◆ **TO DO**: From the material below, return exactly the lines starting at the one that holds "This screenshot has height=414, width=868." and ending at the one that holds "Task: Toggle the Автосортировка checkbox". Pictures stay out of the answer.
***
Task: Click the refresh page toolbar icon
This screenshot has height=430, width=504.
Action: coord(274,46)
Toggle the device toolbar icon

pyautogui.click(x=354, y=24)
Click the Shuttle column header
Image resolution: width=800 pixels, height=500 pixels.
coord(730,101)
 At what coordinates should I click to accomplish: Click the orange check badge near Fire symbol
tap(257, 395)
***
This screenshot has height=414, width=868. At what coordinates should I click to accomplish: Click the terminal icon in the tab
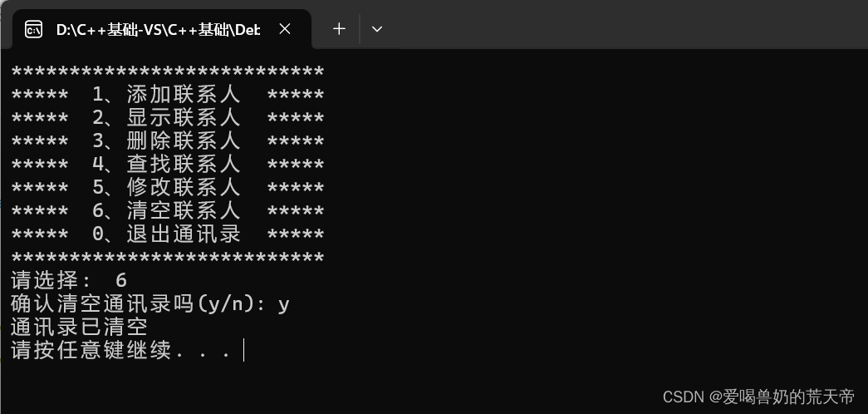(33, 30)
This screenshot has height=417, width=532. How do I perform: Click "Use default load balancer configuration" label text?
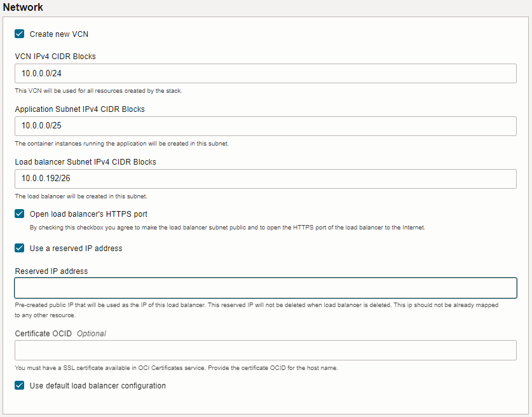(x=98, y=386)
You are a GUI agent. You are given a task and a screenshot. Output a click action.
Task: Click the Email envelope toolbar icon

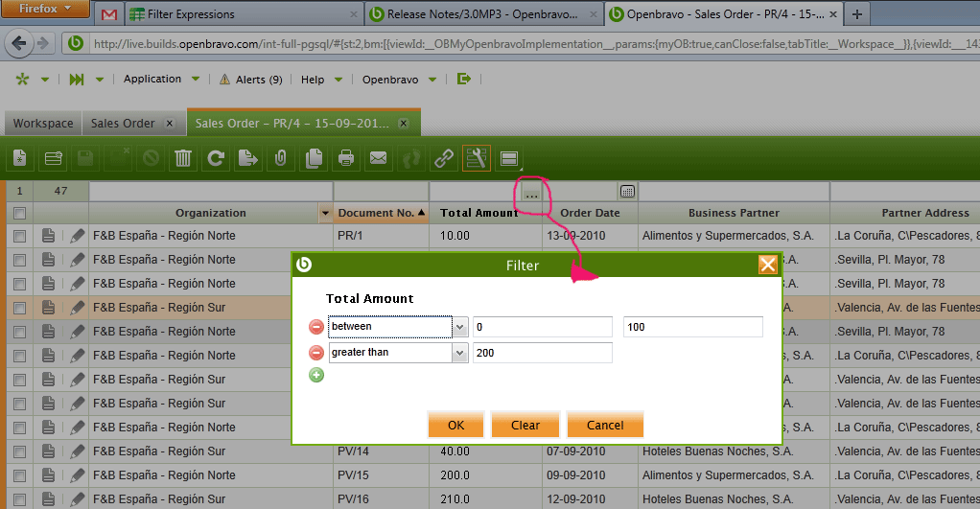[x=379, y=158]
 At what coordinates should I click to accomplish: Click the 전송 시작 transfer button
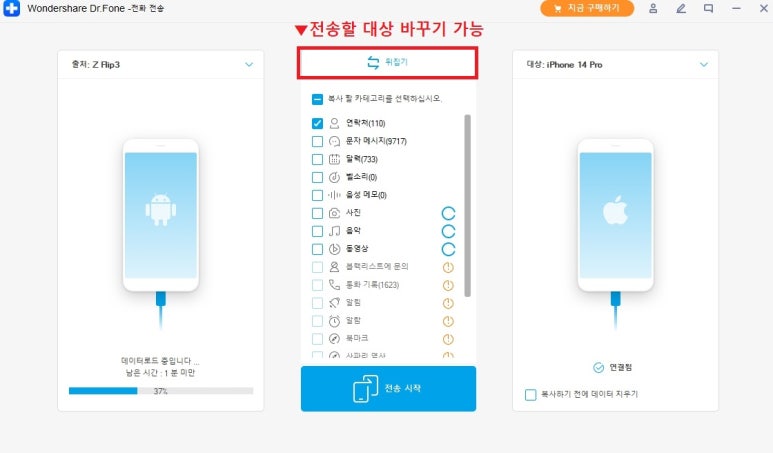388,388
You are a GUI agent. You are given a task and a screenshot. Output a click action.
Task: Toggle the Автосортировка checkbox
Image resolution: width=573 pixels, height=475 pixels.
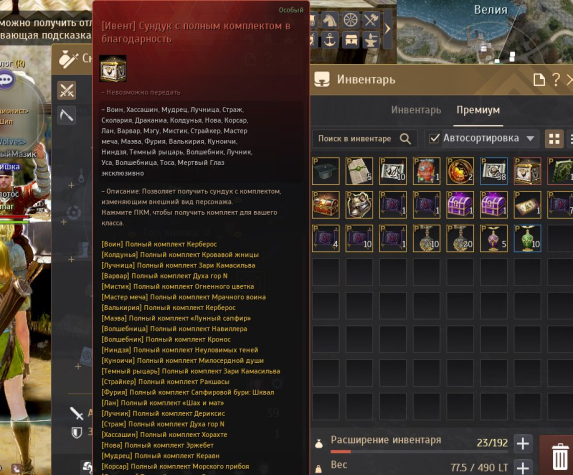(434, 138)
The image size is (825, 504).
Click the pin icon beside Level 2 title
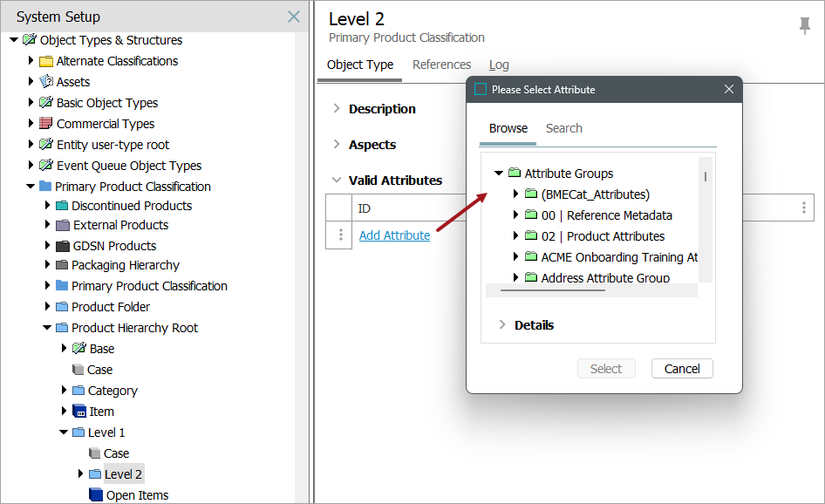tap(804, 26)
***
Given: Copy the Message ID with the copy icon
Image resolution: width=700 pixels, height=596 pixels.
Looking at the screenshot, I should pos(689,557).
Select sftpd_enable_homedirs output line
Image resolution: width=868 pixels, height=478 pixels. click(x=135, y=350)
***
◆ **EXERCISE ANSWER**:
This screenshot has height=414, width=868. At what coordinates should I click to accomplish: Click the terminal icon in the tab
(33, 30)
This screenshot has height=417, width=532. How do I perform: Click "Use default load balancer configuration" label text?
(x=98, y=386)
You are a GUI agent. You are given a task and a screenshot. Output a click action.
Task: Click the Email envelope toolbar icon

[x=379, y=158]
 At what coordinates should I click to accomplish: Click the 전송 시작 transfer button
388,388
You are a GUI agent. You are given a task and a screenshot. Output a click action.
Task: Toggle the Автосортировка checkbox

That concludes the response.